We dove into the details in the classroom. There was a lengthy classroom debate on the word “specus” in the Benedict reading. “Specus,” it turns out, is masculine in Cicero; feminine in Aulus Gellius; neuter ending in -us in Vergil; sometimes second declension, usually fourth. Utterly intriguing. Likewise, these itinera included the Italian Paideia representative ready to help at every turn; a local expert was our guide at the locus; substantial lunch options fortified us for the way back. Taxis stood available for any takers.

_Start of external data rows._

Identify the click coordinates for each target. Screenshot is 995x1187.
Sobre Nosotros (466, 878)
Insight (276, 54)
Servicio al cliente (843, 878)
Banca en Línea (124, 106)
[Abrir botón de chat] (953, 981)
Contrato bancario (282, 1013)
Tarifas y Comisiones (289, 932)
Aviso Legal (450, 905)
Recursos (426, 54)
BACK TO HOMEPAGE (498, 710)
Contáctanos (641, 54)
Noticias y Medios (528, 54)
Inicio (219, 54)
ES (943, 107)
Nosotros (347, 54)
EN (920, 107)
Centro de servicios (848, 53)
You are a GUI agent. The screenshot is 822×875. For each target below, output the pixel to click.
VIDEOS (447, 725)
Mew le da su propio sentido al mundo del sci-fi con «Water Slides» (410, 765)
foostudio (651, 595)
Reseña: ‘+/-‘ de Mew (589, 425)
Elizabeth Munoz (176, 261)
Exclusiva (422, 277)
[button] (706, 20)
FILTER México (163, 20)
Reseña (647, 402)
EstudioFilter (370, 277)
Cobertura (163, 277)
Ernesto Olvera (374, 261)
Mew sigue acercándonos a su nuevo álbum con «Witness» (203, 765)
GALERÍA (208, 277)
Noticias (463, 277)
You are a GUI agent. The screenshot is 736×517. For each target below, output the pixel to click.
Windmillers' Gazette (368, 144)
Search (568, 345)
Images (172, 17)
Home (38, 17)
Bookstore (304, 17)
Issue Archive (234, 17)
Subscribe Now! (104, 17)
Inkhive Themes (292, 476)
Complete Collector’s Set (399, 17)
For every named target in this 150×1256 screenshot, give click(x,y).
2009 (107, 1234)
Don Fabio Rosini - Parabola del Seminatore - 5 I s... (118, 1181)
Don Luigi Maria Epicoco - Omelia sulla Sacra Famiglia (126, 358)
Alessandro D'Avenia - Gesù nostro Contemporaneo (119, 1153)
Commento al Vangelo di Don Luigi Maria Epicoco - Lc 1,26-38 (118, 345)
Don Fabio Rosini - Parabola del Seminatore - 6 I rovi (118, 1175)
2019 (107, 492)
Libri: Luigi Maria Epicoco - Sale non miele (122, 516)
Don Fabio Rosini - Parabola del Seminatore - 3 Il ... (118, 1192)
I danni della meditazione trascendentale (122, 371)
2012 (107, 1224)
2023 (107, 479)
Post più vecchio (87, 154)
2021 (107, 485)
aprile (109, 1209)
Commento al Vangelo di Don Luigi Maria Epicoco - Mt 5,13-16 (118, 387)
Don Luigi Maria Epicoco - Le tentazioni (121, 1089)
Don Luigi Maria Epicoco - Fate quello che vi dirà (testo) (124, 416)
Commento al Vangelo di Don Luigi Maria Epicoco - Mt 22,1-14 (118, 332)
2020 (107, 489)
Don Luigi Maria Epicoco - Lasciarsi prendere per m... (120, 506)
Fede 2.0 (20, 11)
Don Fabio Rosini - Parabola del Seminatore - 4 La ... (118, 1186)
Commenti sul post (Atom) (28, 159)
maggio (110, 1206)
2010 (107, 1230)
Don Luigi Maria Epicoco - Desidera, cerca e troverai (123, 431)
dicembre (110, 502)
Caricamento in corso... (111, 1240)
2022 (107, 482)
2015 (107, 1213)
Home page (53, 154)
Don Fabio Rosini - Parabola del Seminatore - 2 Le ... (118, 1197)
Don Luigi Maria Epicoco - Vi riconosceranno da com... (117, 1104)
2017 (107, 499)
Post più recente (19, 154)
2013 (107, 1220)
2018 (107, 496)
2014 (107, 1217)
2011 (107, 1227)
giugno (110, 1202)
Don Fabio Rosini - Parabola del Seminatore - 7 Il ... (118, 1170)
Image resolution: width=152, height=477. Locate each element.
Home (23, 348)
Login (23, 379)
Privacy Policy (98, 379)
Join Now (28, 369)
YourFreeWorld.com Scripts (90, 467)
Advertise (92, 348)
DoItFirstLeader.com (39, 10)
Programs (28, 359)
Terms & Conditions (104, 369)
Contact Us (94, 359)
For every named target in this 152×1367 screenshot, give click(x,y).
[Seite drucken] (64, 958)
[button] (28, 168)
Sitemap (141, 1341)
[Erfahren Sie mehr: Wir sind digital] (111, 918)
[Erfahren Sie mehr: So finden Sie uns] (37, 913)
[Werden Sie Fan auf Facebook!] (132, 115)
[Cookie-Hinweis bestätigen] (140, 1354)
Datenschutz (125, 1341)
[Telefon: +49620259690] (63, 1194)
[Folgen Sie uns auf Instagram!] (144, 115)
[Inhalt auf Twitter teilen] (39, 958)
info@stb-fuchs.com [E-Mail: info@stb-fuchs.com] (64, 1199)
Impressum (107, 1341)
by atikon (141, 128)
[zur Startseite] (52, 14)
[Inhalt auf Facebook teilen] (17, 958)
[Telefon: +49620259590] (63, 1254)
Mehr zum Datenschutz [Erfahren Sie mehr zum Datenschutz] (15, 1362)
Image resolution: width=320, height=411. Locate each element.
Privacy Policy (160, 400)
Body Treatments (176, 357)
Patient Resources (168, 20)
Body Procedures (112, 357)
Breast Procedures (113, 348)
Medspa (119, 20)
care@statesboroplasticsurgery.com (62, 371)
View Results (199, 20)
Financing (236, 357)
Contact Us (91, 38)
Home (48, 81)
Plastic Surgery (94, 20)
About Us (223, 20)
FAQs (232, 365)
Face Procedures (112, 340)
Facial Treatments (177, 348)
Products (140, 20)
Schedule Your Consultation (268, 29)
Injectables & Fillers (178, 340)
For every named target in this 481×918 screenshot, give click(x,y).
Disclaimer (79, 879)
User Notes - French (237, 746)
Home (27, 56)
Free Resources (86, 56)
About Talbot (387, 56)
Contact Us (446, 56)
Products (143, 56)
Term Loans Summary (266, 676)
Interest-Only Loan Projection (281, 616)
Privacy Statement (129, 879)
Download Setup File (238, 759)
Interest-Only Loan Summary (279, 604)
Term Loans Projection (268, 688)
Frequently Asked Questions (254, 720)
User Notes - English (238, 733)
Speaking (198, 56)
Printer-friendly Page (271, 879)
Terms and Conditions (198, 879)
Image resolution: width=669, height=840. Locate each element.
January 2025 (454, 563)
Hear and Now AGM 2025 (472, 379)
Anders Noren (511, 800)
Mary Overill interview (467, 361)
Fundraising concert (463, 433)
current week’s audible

In the sub arboribus circles that happened after class, the academic collaboration I’d noticed in the classroom morphed into social collaboration outside. Conversations sprung up all around the circle; instead of one guiding speaker, participants spoke tantum Latine to those sitting close. Further, we got snacks! We got wine! Ice-cold water choices lined up on the table! We had a table! We even moved the entire proceedings when the sun didn’t angle itself properly through those arbores.
Back in 1995, we had to present a final project at the end of our experience. For my contribution I translated a poem written by my sister to our mother. The exquisite care she gave our grandmother as she descended into dementia was a thing of ineffable beauty. I translated the poem, combed through it for errors and consistency of style, memorized it, and made copies for my classmates in preparation for my presentation. With the copies distributed, I made my start. Very quickly I became unable to continue, as the enormity of what I was speaking washed over me. Reginaldus immediately came to my side. “Your Latin is excellent! Don’t be afraid!” he said. “It’s not that,” I managed to say, “it’s what it says.” He turned on a dime. “Then we’ll all read it with you.” And then my classmates and teacher read aloud with me my translation of “To My Grandmother’s Keeper.” I felt drenched in blessing.
The 2022 Reggiefest opened with a pizza party on the Janiculum. Introductions and instructions and toasts punctuated the little event, but one directive summed it all up. “I hope that this week we can sort of be Reggie to each other,” said Jason Pedicone. And just like that a clear throughline took me right back to 1995.
Dawn Mitchell has taught Latin in Baltimore Public Schools for thirty years, and served as Vice President of the North American Institute of Living Latin Studies (SALVI).